━━ ИСТОЧНИК ━━
На ст. Колосовка Завину, как начальника отряда, вызвал, к себе Муравьев. Завина взял с собою для предохранения от возможных случаев 10 матросов и пошел. В штабном вагоне ему было предложено немедленно сдать зенитное орудие и броневик. Завязались пререкания. Сначала мотивируя [192] отказ сдачи орудия его порчей, а потом просто отказавшись дать его, тов. Завина начал просить «разрешения» отправиться в Никополь и Александровск для пополнения отряда людским составом. Но Муравьев отказал.

По прибытии большевиков на ст. Водопой (возле Николаева) сейчас же были отправлены делегаты в Никополь и Александровск для вербовки красногвардейцев в отряд. Не прошло и 15 минут после посылки делегатов, как в вагон тов. Завины постучал адъютант Муравьева и заявил, что «командира большевистского отряда просит командующий Муравьев». Тов. Завина сначала подозревал, что жестокий Муравьев вызывает его с целью «пустить в расход», но все таки пошел, предупредив об этом товарищей.
━━━
━━ ИСХОДНЫЕ ДАННЫЕ ━━
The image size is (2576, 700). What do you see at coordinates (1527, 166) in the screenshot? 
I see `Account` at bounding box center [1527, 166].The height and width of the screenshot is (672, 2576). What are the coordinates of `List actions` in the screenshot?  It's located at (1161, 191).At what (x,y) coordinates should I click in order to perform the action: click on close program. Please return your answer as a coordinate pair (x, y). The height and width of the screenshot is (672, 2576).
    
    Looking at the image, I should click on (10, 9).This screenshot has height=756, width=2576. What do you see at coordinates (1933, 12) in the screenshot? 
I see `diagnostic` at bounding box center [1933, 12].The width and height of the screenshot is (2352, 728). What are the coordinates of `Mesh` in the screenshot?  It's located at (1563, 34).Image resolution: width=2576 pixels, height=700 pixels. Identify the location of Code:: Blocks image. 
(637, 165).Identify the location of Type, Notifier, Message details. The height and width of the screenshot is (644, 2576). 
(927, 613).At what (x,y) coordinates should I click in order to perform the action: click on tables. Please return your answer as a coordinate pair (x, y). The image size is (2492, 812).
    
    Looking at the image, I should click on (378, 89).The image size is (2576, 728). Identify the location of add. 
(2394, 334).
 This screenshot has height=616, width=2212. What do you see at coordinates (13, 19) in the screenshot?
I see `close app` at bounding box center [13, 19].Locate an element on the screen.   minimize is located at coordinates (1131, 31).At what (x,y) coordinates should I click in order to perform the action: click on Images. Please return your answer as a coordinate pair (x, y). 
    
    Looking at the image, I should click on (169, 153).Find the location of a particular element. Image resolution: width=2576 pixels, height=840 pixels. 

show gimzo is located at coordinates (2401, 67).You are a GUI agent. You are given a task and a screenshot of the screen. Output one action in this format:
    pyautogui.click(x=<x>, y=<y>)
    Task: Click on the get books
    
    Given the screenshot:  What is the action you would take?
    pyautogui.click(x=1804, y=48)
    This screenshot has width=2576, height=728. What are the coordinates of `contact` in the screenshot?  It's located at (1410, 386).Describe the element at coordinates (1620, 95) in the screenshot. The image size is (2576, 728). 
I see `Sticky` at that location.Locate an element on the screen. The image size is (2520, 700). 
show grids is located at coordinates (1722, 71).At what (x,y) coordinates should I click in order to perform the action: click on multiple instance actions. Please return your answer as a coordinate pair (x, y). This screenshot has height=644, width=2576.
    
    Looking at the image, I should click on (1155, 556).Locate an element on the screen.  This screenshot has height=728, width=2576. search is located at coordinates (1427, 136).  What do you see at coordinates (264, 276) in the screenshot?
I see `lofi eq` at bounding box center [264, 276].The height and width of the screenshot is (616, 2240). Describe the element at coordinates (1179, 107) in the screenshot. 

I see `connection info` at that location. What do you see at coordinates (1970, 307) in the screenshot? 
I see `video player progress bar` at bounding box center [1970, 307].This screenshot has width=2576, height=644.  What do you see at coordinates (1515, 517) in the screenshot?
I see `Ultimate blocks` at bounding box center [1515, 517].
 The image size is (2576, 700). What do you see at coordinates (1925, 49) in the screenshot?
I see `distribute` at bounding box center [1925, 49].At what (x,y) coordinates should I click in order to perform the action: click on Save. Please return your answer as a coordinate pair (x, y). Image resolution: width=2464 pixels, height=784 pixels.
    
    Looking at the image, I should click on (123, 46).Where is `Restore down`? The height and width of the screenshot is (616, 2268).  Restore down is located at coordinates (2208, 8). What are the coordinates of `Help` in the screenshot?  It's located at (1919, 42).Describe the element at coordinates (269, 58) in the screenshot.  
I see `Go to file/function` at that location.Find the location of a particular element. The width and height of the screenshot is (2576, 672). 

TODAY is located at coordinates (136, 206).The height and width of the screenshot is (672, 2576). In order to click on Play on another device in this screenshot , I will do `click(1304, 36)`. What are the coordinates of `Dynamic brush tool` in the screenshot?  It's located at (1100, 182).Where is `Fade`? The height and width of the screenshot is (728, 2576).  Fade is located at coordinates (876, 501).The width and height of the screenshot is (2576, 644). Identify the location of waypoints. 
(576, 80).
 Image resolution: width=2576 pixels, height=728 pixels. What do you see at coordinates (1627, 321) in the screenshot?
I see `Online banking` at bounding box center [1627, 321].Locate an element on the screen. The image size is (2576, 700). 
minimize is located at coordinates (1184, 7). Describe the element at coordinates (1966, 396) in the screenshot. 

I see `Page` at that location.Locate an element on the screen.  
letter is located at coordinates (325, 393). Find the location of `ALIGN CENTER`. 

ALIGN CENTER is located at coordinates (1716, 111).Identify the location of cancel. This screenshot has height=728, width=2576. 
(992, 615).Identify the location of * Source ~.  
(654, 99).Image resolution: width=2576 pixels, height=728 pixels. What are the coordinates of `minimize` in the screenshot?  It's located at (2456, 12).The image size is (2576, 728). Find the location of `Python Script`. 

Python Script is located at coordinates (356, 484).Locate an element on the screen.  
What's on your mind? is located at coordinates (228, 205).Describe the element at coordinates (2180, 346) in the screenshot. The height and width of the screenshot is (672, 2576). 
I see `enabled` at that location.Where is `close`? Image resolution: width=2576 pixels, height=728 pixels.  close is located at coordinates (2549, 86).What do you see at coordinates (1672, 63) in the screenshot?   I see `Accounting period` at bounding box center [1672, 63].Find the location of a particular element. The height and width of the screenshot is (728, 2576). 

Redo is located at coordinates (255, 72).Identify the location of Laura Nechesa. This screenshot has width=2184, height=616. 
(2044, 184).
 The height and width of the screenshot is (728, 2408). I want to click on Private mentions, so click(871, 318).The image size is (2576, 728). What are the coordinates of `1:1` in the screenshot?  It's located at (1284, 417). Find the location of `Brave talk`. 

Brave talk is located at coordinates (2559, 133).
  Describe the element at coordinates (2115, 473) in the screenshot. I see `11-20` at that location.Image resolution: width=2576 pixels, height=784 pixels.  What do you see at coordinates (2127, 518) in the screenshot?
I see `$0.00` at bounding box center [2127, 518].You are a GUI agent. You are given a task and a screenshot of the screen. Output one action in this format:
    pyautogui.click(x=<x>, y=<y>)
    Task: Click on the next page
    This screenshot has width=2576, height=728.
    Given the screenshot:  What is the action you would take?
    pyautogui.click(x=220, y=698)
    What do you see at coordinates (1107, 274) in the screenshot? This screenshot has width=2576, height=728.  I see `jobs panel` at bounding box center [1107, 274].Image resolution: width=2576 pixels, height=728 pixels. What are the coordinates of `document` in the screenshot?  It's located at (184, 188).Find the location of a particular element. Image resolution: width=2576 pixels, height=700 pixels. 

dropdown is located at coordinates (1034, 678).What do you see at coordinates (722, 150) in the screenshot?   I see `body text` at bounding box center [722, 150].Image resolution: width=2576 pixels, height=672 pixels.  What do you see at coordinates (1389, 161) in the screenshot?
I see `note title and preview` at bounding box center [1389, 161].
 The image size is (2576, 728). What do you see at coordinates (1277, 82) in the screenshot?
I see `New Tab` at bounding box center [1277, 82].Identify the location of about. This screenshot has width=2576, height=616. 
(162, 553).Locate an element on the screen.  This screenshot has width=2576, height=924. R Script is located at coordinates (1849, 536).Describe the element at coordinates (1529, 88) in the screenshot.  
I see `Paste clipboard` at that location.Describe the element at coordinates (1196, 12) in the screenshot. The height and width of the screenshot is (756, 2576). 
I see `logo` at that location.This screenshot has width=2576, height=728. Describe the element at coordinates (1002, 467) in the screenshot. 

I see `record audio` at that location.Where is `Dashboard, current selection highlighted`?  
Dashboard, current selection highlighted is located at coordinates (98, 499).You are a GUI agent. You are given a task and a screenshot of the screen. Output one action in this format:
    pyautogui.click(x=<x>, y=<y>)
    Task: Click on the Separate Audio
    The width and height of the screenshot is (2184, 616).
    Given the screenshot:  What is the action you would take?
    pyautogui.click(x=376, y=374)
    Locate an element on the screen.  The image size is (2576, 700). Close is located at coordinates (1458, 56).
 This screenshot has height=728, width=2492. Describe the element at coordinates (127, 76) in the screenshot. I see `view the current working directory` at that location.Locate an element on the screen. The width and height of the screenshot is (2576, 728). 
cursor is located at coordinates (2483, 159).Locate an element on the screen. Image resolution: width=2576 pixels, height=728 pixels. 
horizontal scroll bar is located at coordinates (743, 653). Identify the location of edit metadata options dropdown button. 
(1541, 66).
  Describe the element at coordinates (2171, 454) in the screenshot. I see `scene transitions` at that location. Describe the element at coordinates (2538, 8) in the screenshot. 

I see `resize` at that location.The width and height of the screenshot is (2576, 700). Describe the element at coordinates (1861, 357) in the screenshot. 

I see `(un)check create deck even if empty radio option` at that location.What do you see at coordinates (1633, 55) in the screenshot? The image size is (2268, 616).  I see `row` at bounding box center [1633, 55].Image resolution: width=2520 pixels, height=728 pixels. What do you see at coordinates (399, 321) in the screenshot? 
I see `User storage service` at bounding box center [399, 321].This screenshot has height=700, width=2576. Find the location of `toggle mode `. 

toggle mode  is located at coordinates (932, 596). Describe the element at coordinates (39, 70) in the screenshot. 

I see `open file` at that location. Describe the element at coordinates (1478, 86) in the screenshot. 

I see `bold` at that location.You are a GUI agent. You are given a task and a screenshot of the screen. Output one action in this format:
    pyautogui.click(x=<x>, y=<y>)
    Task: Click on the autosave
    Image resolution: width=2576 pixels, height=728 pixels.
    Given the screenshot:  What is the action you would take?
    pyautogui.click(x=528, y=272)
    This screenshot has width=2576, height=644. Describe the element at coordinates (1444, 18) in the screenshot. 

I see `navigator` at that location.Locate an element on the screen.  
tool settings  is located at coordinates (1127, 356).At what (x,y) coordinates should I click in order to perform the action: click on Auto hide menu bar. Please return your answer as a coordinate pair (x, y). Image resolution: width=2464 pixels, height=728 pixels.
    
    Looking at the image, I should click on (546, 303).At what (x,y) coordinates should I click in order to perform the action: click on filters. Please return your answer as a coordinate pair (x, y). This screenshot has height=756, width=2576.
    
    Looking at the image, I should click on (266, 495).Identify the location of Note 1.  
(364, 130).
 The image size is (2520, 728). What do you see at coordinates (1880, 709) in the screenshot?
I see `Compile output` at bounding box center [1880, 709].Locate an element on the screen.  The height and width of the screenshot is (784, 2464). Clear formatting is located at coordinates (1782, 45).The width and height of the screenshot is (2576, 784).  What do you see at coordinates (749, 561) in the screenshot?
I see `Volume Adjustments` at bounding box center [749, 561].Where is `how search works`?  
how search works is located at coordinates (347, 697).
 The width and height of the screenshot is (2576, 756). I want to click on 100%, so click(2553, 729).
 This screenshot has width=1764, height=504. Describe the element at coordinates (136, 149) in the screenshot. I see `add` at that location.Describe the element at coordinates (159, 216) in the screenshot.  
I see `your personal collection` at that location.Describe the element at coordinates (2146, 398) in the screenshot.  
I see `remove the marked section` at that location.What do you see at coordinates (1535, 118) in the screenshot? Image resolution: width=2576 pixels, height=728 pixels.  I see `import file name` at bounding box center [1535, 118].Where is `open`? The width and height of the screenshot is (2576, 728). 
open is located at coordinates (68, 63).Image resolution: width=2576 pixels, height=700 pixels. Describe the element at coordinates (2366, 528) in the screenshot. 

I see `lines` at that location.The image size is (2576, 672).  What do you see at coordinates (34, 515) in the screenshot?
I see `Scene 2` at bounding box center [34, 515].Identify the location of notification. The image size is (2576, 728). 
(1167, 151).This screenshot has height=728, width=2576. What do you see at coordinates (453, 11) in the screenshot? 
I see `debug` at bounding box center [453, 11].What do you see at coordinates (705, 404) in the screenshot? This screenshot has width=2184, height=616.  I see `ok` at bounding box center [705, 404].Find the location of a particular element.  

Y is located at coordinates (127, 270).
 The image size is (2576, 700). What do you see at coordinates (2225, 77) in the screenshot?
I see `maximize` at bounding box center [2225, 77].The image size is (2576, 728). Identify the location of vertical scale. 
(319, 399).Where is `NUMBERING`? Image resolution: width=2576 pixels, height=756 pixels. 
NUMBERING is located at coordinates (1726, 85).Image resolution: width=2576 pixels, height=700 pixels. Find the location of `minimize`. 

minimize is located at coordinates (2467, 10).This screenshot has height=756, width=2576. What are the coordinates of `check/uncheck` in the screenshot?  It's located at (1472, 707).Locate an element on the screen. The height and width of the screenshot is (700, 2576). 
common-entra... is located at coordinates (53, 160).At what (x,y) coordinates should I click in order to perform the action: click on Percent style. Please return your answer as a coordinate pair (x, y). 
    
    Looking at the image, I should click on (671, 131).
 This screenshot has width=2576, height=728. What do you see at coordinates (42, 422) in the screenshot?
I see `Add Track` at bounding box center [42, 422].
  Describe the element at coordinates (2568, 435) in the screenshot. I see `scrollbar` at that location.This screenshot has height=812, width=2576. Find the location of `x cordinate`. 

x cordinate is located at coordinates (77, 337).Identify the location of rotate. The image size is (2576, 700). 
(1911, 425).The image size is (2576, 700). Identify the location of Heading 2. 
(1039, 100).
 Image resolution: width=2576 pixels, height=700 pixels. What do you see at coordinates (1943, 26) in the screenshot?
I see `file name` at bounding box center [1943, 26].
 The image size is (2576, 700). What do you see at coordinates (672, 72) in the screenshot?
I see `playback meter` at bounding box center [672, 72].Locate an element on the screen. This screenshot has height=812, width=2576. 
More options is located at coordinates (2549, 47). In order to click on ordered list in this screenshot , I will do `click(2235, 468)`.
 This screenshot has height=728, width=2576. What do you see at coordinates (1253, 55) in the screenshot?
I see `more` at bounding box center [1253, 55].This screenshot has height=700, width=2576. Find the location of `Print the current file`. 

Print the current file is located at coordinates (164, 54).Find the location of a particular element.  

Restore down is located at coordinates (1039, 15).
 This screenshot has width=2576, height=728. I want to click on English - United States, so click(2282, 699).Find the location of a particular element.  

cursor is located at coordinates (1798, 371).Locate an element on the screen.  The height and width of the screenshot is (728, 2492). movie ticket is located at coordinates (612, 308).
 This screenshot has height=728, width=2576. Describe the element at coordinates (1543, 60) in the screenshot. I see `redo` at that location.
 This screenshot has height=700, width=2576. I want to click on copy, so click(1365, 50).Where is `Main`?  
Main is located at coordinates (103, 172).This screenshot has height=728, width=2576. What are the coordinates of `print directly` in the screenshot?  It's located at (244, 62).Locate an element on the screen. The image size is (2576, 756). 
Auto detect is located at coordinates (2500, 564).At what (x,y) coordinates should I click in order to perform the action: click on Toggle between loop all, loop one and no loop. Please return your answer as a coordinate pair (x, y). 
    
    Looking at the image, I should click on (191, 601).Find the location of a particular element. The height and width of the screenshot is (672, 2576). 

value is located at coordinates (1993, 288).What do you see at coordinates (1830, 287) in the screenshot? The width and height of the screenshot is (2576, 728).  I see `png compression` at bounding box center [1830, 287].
━━━
**ЗАДАНИЕ A**
Объясните по источнику, зачем Завина взял с собой 10 матросов, когда шел к Муравьеву на ст. Колосовка.
**ЗАДАНИЕ B**
Перепишите из источника без изменений отрывок, начиная со слов «По прибытии большевиков» и заканчивая словами «об этом товарищей.».
**ЗАДАНИЕ C**
Определите, соответствуют ли источнику следующие утверждения: (i) в штабном вагоне Завине предложили сдать зенитное орудие и броневик; (ii) Муравьев разрешил Завине отправиться в Никополь и Александровск; (iii) адъютант Муравьева постучал в вагон Завины через час после отправки делегатов. На каждое ответьте «да» или «нет» и приведите точную цитату из источника, которая это подтверждает.

**РЕШЕНИЕ A**
Завина взял с собой 10 матросов для предохранения от возможных случаев.

**РЕШЕНИЕ B**
По прибытии большевиков на ст. Водопой (возле Николаева) сейчас же были отправлены делегаты в Никополь и Александровск для вербовки красногвардейцев в отряд. Не прошло и 15 минут после посылки делегатов, как в вагон тов. Завины постучал адъютант Муравьева и заявил, что «командира большевистского отряда просит командующий Муравьев». Тов. Завина сначала подозревал, что жестокий Муравьев вызывает его с целью «пустить в расход», но все таки пошел, предупредив об этом товарищей.

**РЕШЕНИЕ C**
(i) Да: «ему было предложено немедленно сдать зенитное орудие и броневик».
(ii) Нет: «Но Муравьев отказал».
(iii) Нет: «Не прошло и 15 минут после посылки делегатов, как в вагон тов. Завины постучал адъютант Муравьева».